Conference Brings Many Cuban Exiles Home At Least 361 Refugees, Most From U.S., Plan To Attend Meetings
Dozens of Cubans who fled Fidel Castro’s communist government came home Thursday for a conference that Cuba hopes will improve relations with exile communities.
“You have to have dialogue,” said Irene Fernandez of Key West, Fla. “You have to have disagreements and negotiation.”
The government says at least 361 refugees, most from the United States, plan to attend the three-day conference, which begins Friday. The meeting follows a similar one in April 1994 that drew 220 emigres.
Many of the visitors said they hoped to prod the government into easing travel restrictions. Some hoped contacts would lead to more Western-style freedoms in Cuba.
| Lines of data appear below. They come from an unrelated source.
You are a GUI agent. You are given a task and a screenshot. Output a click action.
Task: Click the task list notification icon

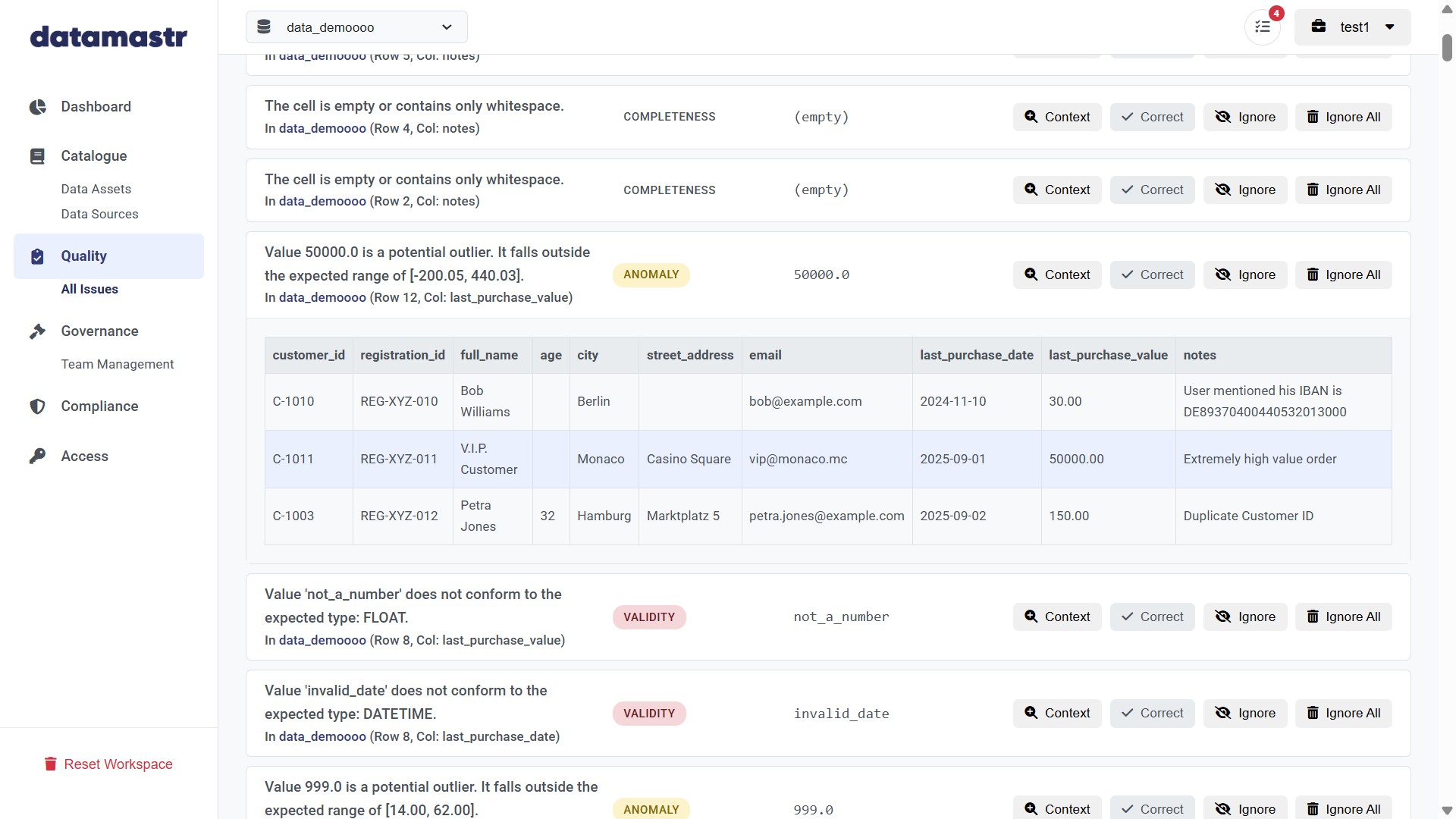[1262, 27]
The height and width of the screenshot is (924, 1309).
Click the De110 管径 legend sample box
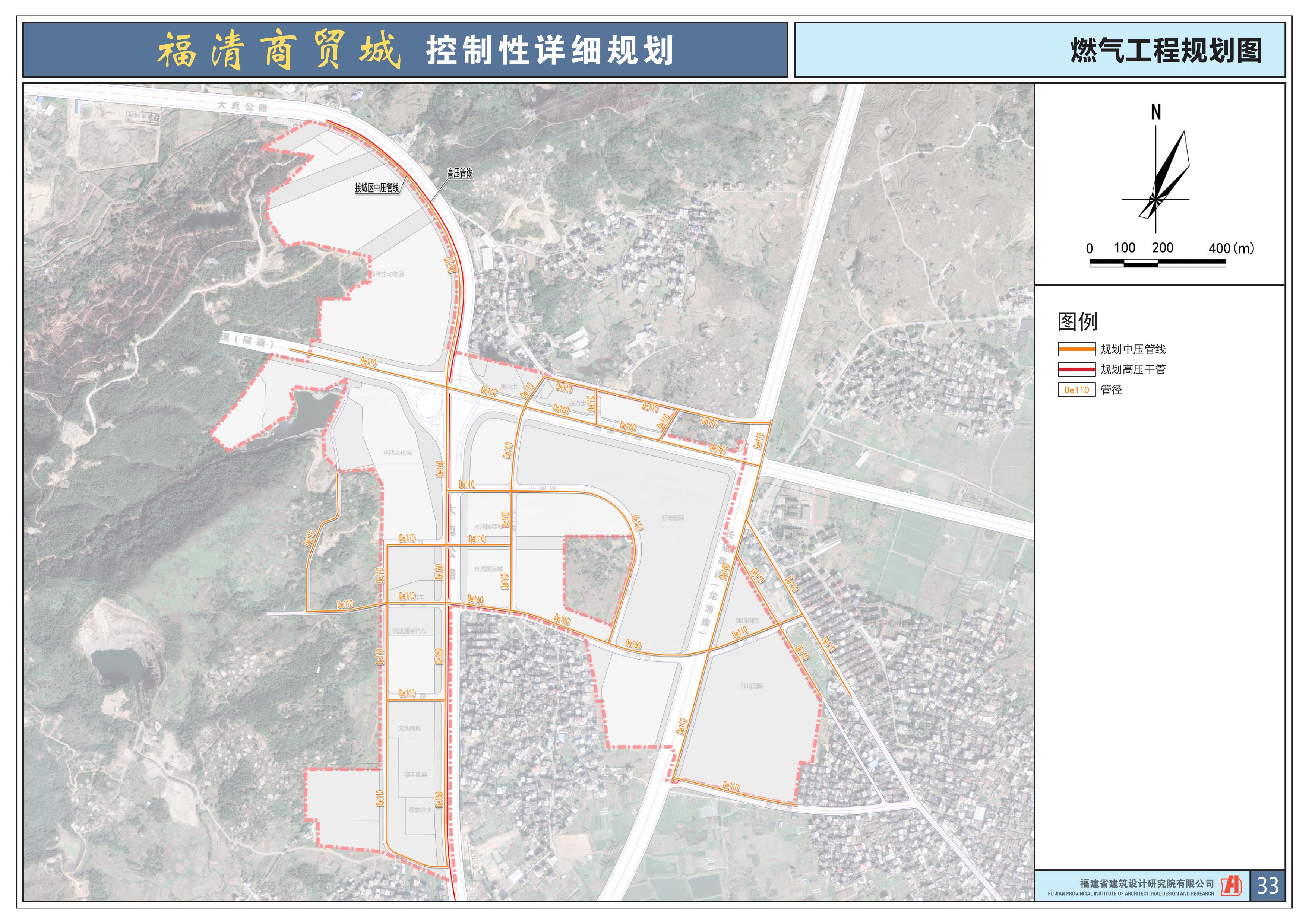pyautogui.click(x=1076, y=390)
For the government, the meeting is an effort to find allies - or at least neutrals - in the exile community, whose leaders have promoted the U.S. boycott of Cuba and are backing efforts in Congress to tighten it.
“The basic significance is to continue the dialogue,” said Jose Cabanas, head of emigre relations at the Foreign Ministry, who did not expect the talks to bring dramatic change.
The Cuban government in its early years referred to exiles as “worms.” But Cuba’s attitude has softened, as has that of the emigres.
Cuba barred the most vehement anti-Castro groups from the meeting, but those attending include former members of groups that tried to topple Castro by force.
Among those arriving Thursday was Rafael Huguet, who helped found the militant anti-Castro group Alpha 66. Huguet, who lives in Miami, said he now did not expect a “revolutionary process. It has to be an evolution.”
“There have been some changes, small ones,” since the last meeting, he said, but complained that there had not been enough cooperation with exiles about the measures that Cuba has adopted since then.